(Provided records)

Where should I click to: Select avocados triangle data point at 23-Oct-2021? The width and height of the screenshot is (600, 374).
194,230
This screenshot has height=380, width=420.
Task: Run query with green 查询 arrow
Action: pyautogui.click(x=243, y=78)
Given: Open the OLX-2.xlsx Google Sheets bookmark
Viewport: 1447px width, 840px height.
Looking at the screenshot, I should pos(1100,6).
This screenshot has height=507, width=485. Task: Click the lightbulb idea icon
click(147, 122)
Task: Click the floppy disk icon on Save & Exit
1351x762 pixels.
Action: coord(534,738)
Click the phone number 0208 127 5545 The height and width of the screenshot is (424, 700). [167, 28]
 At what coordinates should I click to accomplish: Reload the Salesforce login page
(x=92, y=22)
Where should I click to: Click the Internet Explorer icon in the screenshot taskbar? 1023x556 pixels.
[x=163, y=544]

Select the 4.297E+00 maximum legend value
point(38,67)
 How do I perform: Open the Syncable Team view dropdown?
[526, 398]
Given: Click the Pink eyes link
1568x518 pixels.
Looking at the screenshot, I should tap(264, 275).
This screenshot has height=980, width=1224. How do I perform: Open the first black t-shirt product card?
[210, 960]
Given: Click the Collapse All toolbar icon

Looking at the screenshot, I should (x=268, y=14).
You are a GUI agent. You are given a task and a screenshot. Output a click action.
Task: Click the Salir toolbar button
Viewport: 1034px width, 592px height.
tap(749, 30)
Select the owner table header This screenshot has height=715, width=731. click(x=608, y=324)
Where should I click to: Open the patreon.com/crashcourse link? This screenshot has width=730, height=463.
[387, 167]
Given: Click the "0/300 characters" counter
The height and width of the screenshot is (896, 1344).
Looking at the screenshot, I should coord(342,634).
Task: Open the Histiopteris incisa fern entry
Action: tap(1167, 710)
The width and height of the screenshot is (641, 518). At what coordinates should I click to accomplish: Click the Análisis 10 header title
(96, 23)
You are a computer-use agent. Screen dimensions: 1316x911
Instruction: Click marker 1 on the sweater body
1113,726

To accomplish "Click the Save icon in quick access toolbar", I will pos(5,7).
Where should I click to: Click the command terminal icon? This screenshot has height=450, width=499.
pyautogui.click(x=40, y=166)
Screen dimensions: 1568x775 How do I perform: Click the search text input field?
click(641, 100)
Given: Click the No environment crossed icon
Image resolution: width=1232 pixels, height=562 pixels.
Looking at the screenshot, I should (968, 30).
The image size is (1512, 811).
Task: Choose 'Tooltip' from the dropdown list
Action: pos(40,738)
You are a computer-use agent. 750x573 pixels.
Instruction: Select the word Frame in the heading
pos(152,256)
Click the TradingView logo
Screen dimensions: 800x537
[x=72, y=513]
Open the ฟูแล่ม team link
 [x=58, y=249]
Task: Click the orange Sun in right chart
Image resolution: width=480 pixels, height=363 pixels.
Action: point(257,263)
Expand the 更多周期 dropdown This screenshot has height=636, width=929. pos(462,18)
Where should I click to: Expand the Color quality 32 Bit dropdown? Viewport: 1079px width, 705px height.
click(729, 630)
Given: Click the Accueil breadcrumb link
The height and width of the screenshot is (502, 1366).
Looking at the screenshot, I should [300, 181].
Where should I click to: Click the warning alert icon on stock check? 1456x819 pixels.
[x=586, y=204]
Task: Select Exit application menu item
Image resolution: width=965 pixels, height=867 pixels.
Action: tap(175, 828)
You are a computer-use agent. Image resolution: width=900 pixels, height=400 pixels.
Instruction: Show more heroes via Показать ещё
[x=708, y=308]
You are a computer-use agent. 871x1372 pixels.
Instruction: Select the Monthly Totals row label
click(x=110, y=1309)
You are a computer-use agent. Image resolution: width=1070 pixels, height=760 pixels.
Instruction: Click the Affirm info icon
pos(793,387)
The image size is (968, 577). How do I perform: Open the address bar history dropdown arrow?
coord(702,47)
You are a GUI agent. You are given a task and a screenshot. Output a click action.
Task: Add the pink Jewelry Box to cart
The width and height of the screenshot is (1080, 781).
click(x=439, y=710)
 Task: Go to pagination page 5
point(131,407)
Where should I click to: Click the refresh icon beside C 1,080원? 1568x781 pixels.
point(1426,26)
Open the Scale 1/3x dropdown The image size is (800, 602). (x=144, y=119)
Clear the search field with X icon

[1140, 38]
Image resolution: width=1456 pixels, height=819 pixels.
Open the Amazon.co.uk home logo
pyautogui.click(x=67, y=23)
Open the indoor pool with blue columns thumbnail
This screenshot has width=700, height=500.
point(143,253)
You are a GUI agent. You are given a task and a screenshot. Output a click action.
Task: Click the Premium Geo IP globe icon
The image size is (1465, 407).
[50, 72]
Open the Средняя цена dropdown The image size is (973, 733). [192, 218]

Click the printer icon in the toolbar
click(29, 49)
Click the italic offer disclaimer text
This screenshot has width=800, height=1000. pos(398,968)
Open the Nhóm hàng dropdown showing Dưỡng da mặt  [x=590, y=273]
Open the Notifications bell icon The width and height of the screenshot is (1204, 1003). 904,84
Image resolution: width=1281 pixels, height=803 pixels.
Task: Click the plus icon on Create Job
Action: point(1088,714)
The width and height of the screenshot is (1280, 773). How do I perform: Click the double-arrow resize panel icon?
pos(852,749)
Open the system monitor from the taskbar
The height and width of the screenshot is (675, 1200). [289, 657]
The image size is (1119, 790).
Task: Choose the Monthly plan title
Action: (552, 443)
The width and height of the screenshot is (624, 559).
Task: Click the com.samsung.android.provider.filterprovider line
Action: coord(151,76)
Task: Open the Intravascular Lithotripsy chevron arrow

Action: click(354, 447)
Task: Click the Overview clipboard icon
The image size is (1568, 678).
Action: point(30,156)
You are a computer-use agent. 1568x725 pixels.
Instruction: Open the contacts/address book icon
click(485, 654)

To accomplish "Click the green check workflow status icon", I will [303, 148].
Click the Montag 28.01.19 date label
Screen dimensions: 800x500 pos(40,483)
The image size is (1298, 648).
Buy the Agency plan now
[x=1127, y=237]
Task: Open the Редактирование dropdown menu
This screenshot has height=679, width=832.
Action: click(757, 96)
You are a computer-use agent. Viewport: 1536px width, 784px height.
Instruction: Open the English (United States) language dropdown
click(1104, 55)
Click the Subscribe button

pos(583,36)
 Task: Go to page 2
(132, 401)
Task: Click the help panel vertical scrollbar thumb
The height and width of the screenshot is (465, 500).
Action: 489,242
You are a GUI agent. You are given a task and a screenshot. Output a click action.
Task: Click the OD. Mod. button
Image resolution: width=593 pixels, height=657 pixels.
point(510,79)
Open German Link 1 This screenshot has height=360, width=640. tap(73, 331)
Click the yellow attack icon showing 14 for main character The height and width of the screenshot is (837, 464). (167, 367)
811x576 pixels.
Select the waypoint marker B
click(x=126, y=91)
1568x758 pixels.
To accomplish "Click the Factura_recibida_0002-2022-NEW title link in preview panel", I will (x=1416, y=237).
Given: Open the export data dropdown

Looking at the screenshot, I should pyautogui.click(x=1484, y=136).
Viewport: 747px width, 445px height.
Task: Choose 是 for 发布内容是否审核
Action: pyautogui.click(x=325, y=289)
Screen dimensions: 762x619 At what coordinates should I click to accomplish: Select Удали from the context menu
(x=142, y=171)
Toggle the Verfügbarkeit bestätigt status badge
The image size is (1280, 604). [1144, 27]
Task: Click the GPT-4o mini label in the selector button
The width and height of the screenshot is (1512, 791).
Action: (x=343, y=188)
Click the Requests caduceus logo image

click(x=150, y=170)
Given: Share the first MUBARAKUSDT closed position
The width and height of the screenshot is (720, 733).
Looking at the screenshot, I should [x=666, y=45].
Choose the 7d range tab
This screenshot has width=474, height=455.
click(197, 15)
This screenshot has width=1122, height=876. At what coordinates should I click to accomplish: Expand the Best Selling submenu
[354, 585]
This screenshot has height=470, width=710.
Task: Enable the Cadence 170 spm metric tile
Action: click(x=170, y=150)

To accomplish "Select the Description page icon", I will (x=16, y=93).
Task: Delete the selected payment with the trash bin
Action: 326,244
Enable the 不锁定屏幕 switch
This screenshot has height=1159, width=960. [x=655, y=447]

(End Provided records)

▶ _What this task involves_:
Tell me how many lines in the entries contain the string "showing", and give nothing besides that number.

▶ _Response to this task_:
2